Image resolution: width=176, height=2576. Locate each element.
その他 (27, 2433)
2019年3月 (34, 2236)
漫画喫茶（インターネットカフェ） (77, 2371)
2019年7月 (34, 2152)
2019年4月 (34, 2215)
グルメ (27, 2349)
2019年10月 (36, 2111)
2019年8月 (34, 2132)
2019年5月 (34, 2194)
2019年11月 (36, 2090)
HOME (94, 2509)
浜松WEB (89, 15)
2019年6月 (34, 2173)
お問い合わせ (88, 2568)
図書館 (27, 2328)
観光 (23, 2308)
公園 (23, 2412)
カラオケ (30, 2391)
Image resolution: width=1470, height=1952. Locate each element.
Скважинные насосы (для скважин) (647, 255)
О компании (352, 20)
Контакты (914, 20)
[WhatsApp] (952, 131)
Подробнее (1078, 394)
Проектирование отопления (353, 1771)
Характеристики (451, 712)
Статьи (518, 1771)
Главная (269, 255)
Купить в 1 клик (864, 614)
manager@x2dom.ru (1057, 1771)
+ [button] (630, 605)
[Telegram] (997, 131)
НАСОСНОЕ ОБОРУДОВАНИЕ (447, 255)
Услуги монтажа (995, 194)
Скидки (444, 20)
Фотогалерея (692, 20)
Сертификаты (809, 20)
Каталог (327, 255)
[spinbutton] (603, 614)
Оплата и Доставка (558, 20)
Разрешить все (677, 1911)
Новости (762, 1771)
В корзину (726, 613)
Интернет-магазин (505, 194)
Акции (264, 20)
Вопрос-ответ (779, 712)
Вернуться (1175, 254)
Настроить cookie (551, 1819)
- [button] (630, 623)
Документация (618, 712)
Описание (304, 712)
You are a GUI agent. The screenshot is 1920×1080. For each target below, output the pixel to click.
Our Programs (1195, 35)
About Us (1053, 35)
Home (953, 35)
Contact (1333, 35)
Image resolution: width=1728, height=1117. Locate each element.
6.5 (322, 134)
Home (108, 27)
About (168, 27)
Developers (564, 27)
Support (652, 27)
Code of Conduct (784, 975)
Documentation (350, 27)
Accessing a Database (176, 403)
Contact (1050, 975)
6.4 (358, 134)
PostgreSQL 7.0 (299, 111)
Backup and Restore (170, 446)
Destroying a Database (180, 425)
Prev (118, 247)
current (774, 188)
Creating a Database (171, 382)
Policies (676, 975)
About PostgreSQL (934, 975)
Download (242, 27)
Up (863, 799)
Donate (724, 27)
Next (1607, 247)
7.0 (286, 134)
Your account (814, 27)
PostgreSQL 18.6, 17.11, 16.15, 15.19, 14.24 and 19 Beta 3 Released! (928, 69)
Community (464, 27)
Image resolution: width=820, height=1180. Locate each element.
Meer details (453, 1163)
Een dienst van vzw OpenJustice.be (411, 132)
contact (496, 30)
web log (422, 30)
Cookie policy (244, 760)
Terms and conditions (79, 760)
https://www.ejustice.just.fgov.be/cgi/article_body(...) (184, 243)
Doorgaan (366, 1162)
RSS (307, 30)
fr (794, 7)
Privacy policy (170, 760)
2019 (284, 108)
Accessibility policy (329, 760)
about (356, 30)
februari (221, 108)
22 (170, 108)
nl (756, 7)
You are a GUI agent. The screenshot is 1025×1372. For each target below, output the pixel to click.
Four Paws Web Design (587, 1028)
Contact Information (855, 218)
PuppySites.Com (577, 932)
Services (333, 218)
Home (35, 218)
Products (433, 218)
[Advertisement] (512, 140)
=====
◆ **Try it**:
For the records above, state how many lines include the string "resolution", giving the number and nothing else.

◆ **Solution**:
4